新生活の話 人それぞれの“アオハル”
読みづらかったらすみません。改行も句読点も、自分が見やすい、書きやすいを優先してます。あと、杉本さんに恋愛要素はこの先きっと出ません。あしからず。
その日のうちに、鈴田君は“リンダ”とあだ名が付き、三人でLINE交換もした。なんで他県から来たのかも話した。朋ちゃんは親の離婚で、母親の実家があるこの県へ。リンダはスポーツ特待生として入学、寮生なのだと話した。自分は“親の再婚を期に親元離れて”一人暮らし。二人共、“へー、大変だね。”と、軽い調子で聞いてくれて良かった。これは、良い人間に巡り会えた。「ぷいぷい」に向かう道中、心が軽かった。
だが、店に入る時だった。「え、スナック?」頭上から聞こえるこの声。うそだろ、付いてきたのか。いや、憑いてきたのか。おい、邪魔だけはするなよ。「あっしまった。ばれてもうた。」
青葉萌える5月、自分は友達が出来、幽霊に取り憑かれた。
幽霊は、気ままに幽霊をしているのだと言った。ある日曜日、布団を干し、掃除機をかけ、洗濯物を畳んで、と一週間に一度の仕事をしているといつのまにか漂っていた。何故か昼間にも見えて、こいつ以外は見る事も聞く事もない。「おい、なんで居る?」ベッド下のクリアボックスに服を入れながら聞いた。「え、会話しにきたんやけど。」「他の幽霊仲間と話せよ。」それか成仏しろ。「なに言うてるん。
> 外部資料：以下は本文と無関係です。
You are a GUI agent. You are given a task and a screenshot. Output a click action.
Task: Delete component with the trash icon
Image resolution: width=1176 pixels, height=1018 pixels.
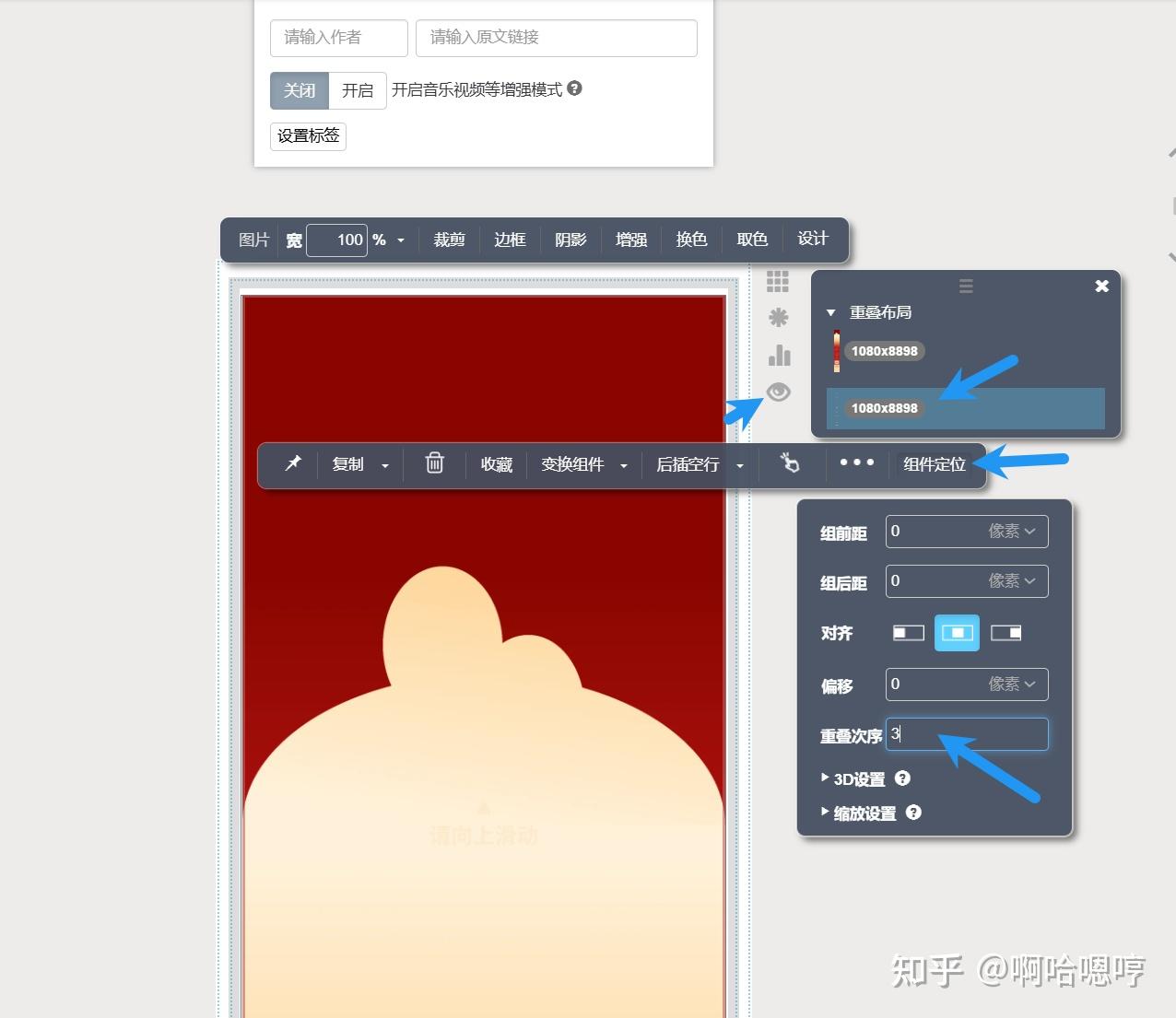tap(434, 463)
生きてる人と話すんは若返る気持ちになんねん。」若返るって、「何歳なんだよ。てか、いつ死んだんだよ。」部屋についているミニキッチンでヤカンに水を入れ、コンロにかける。「あー、そこなんよなぁ。」カップにインスタントのコーヒーをいれ、湯が沸くのを待つ。「多分、高3やねん。で、あの学校の生徒やで。」じゃあ先輩か。いつの先輩だよ。戦前?戦後?「ちょっ、さすがにそんな昔ちゃうで。平成や。スマホは知ってたもん。ケータイは持っとった。」昔のパカパカしたやつ、お前知らんやろ。と、ちょっとバカにしたニュアンスが腹たった。化石が。
沸いた湯を注ぎ、カップを持って部屋の真ん中に置かれた、こたつテーブルに移動する。8畳のフローリング、2畳のミニキッチン。ユニットバス。ベッド(土台)とこたつテーブル(布団なし)は、前の住人が置いて行ってくれた物。横向きに置いて教科書や参考書等を入れている三段ボックスは正人さんがくれた。他にも、新しいタオルや食器類は、みっちゃんとゆり子さんのデッドストックが贈与された。実家にあった自分の物は箸から歯ブラシ、スリッパにいたるまで運びこんだが、スッキリと収まってしまった。それこそ、置いて行ったのはベッドの骨組みと、空の勉強机と椅子。あの部屋はどうなったのだろう。物置になったのか、父の奥さんが使うのか。何も無くなった部屋を見ても、父は何も思わなかったのか。思わないだろうな、何せ亡くなったとされる母親の仏壇も位牌も写真さえも無かった。小学校低学年には、自分の生い立ちを調べて、赤ちゃんの時の写真を持ってくるという授業があったが、自分の写真が保育園からしかない。それも、家政婦のみつ子さんが撮ってくれた物。なんだか気分がクサクサしてきたから、父親の事を考えるのは止めよ。カップを口に運ぶ時に、幽霊と目が合った。何とも言えない顔をしてる。あぁ、聞こえたのか。やっかいだなぁ。「なぁ。」「なにか?」ややあって、「多分、俺は親父もお袋も居てて、愛されて育ったんやと思う。」おっ?ケンカ売ってる?「いや、ちゃうねん。けど、だから、お前の気持ちは解らん。解らんけど、俺、親より先に死んどるから。」幽霊がなにやら真剣な目で見てくる。ガバッと頭を下げると「頼む。俺の事、探してくれ。」と、宣った。あぁ、フラグってこういう事か。